Notícia: o Tribunal de Justiça da União Europeia (TJUE) deu luz verde aos Estados-Membros para recusarem a doação de sangue por parte de homens assumidamente praticantes de sexo com outros homens.

Reações: regressando eu há dias de Sevilha a Loulé, ouvi na rádio do automóvel uma ouvinte espanhola criticar esta decisão do TJUE, porque, na medida em que propiciava a heterogeneidade jurídica de Estado-Membro para Estado-Membro, contrariava o espírito da União.

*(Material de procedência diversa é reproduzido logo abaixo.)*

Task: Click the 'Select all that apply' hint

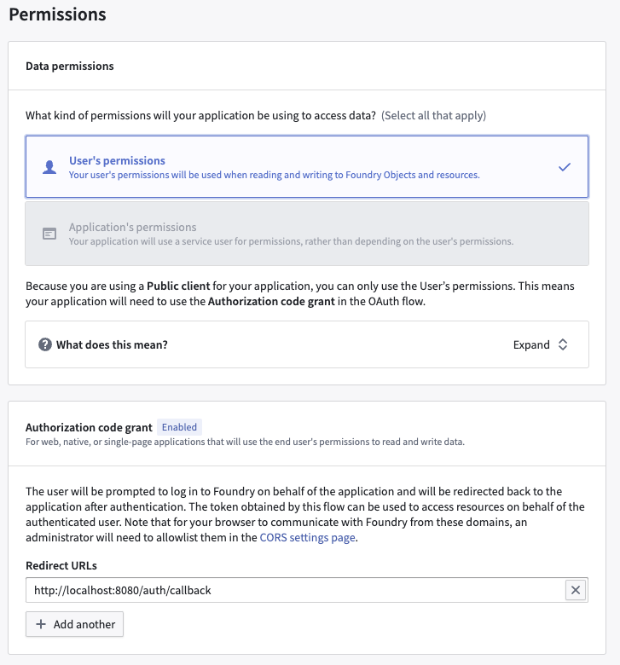Action: point(433,115)
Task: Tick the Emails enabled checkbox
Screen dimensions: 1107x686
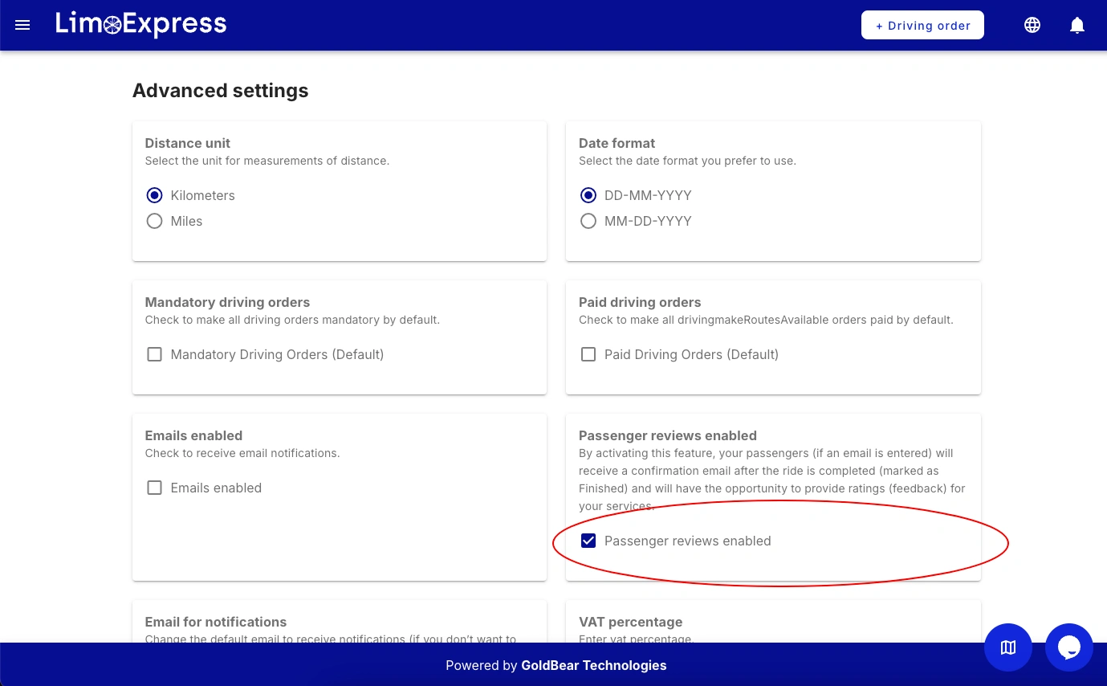Action: point(155,488)
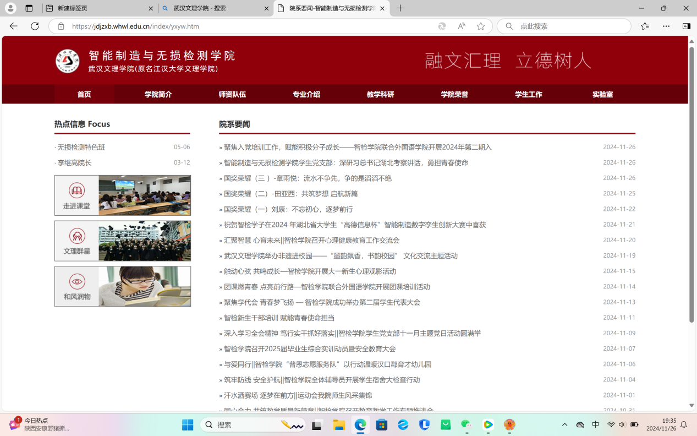Open the browser favorites list icon
697x436 pixels.
coord(645,26)
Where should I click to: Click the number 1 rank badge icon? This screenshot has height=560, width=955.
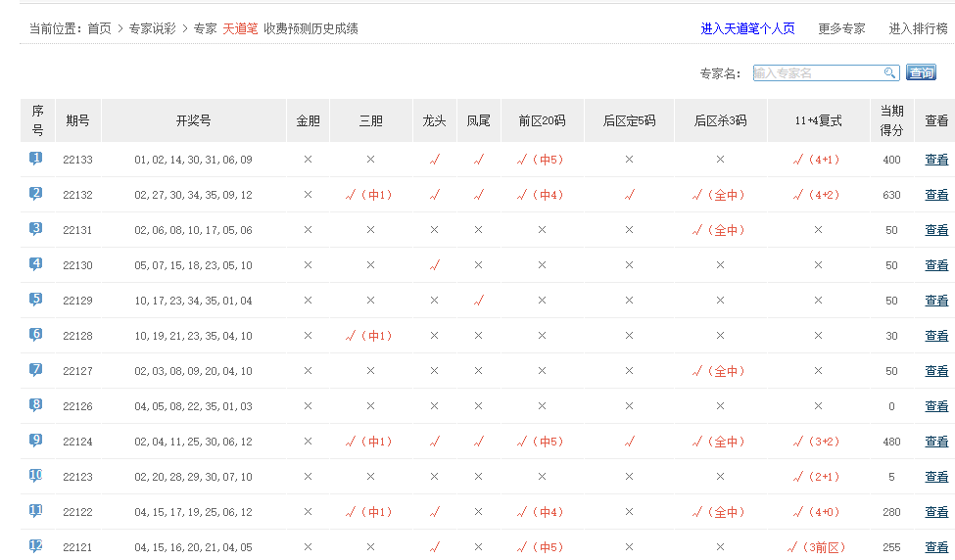tap(36, 159)
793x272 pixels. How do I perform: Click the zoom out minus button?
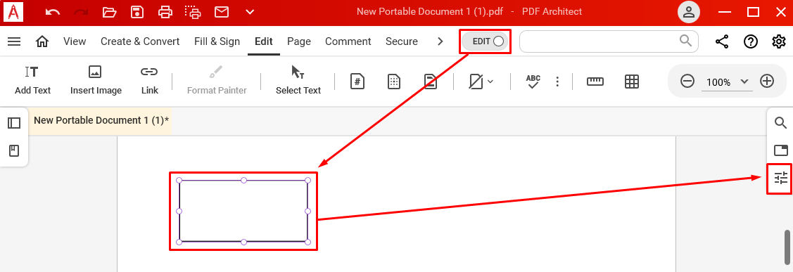687,81
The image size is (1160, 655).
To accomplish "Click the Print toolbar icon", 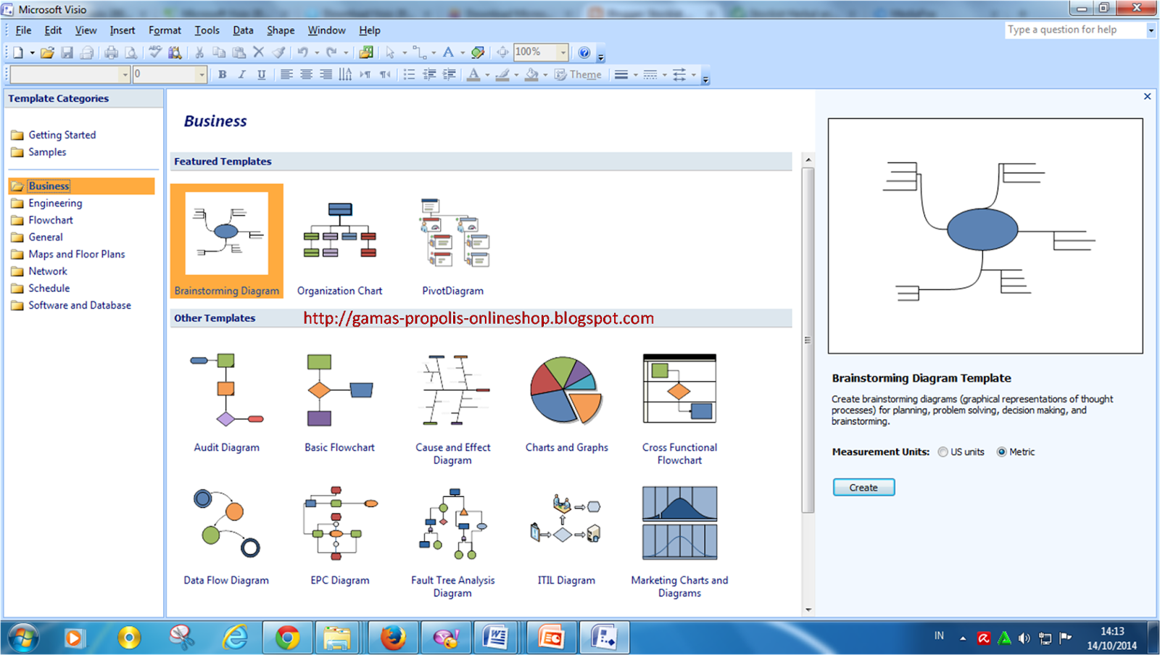I will (x=111, y=52).
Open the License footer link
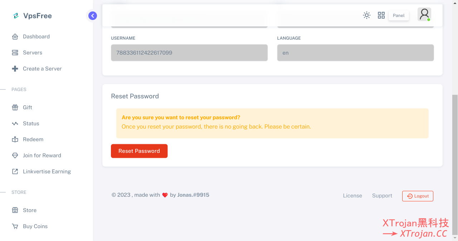 click(352, 196)
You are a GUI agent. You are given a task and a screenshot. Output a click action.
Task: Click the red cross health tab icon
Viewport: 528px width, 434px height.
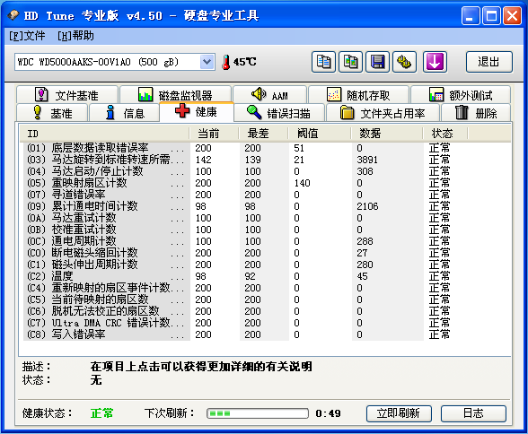[x=182, y=110]
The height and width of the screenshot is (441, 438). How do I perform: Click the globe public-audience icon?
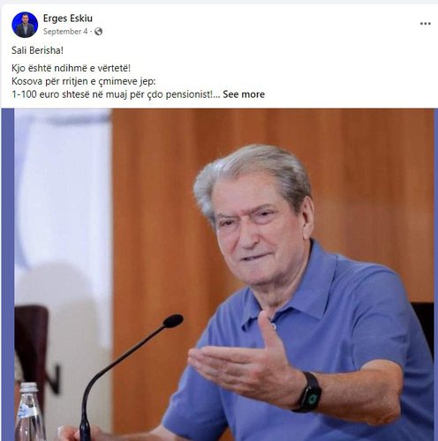[x=98, y=32]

No meu entender, a decisão não pecaria por aí. A heterogeneidade jurídica nunca foi o principal fator de minagem de uma unidade nacional. Basta lembrar que, nos Estados Unidos, há leis díspares de estado para estado (em matéria de pena capital ou de aborto, para dar apenas dois exemplos). E nem por isso os Estados Unidos deixam de se ver como uma nação.

Também na União Europeia são inúmeras as diferenças nacionais a nível de direito, de orçamento, de fiscalidade…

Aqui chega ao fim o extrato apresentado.